**THE DATA:**
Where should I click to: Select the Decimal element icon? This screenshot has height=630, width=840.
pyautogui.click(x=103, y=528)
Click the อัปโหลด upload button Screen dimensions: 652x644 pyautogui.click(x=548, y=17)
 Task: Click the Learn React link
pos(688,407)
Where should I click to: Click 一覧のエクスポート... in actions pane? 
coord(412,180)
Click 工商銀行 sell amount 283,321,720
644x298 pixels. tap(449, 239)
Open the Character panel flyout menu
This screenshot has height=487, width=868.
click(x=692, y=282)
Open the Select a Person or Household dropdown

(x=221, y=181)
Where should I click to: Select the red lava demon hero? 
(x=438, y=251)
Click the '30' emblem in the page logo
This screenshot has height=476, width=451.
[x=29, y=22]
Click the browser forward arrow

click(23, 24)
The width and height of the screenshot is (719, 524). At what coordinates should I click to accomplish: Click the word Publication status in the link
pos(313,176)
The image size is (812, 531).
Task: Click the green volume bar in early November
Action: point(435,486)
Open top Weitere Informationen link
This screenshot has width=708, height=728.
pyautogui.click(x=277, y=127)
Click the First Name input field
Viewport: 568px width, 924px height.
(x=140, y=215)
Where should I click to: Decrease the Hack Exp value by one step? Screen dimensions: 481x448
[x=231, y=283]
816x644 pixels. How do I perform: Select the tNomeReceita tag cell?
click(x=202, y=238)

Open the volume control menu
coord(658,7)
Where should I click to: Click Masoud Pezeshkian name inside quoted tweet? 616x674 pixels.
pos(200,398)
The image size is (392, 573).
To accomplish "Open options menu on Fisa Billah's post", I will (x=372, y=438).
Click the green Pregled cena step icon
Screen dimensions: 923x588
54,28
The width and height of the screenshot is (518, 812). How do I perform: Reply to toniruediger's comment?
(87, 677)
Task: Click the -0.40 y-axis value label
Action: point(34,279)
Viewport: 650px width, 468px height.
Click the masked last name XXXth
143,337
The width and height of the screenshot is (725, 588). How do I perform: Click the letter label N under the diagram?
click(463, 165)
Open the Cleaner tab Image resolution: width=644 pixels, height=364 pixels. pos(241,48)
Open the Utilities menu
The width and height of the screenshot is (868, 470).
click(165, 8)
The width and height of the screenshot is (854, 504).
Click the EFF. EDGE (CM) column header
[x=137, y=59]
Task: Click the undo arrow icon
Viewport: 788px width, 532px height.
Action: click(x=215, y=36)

**PROBLEM DETAILS:** All records above are to be output again exactly as they stand.

**WRITTEN ANSWER:**
Where should I click to: Select the Decimal element icon? This screenshot has height=630, width=840.
pyautogui.click(x=103, y=528)
Click the อัปโหลด upload button Screen dimensions: 652x644 pyautogui.click(x=548, y=17)
 Task: Click the Learn React link
pos(688,407)
Where should I click to: Click 一覧のエクスポート... in actions pane? 
coord(412,180)
Click 工商銀行 sell amount 283,321,720
644x298 pixels. tap(449, 239)
Open the Character panel flyout menu
This screenshot has height=487, width=868.
click(x=692, y=282)
Open the Select a Person or Household dropdown

(x=221, y=181)
Where should I click to: Select the red lava demon hero? 
(x=438, y=251)
Click the '30' emblem in the page logo
This screenshot has height=476, width=451.
[x=29, y=22]
Click the browser forward arrow

click(23, 24)
The width and height of the screenshot is (719, 524). At what coordinates should I click to accomplish: Click the word Publication status in the link
pos(313,176)
The image size is (812, 531).
Task: Click the green volume bar in early November
Action: point(435,486)
Open top Weitere Informationen link
This screenshot has width=708, height=728.
pyautogui.click(x=277, y=127)
Click the First Name input field
Viewport: 568px width, 924px height.
(x=140, y=215)
Where should I click to: Decrease the Hack Exp value by one step? Screen dimensions: 481x448
[x=231, y=283]
816x644 pixels. How do I perform: Select the tNomeReceita tag cell?
click(x=202, y=238)

Open the volume control menu
coord(658,7)
Where should I click to: Click Masoud Pezeshkian name inside quoted tweet? 616x674 pixels.
pos(200,398)
The image size is (392, 573).
To accomplish "Open options menu on Fisa Billah's post", I will (x=372, y=438).
Click the green Pregled cena step icon
Screen dimensions: 923x588
54,28
The width and height of the screenshot is (518, 812). How do I perform: Reply to toniruediger's comment?
(87, 677)
Task: Click the -0.40 y-axis value label
Action: point(34,279)
Viewport: 650px width, 468px height.
Click the masked last name XXXth
143,337
The width and height of the screenshot is (725, 588). How do I perform: Click the letter label N under the diagram?
click(463, 165)
Open the Cleaner tab Image resolution: width=644 pixels, height=364 pixels. pos(241,48)
Open the Utilities menu
The width and height of the screenshot is (868, 470).
click(165, 8)
The width and height of the screenshot is (854, 504).
Click the EFF. EDGE (CM) column header
[x=137, y=59]
Task: Click the undo arrow icon
Viewport: 788px width, 532px height.
Action: click(x=215, y=36)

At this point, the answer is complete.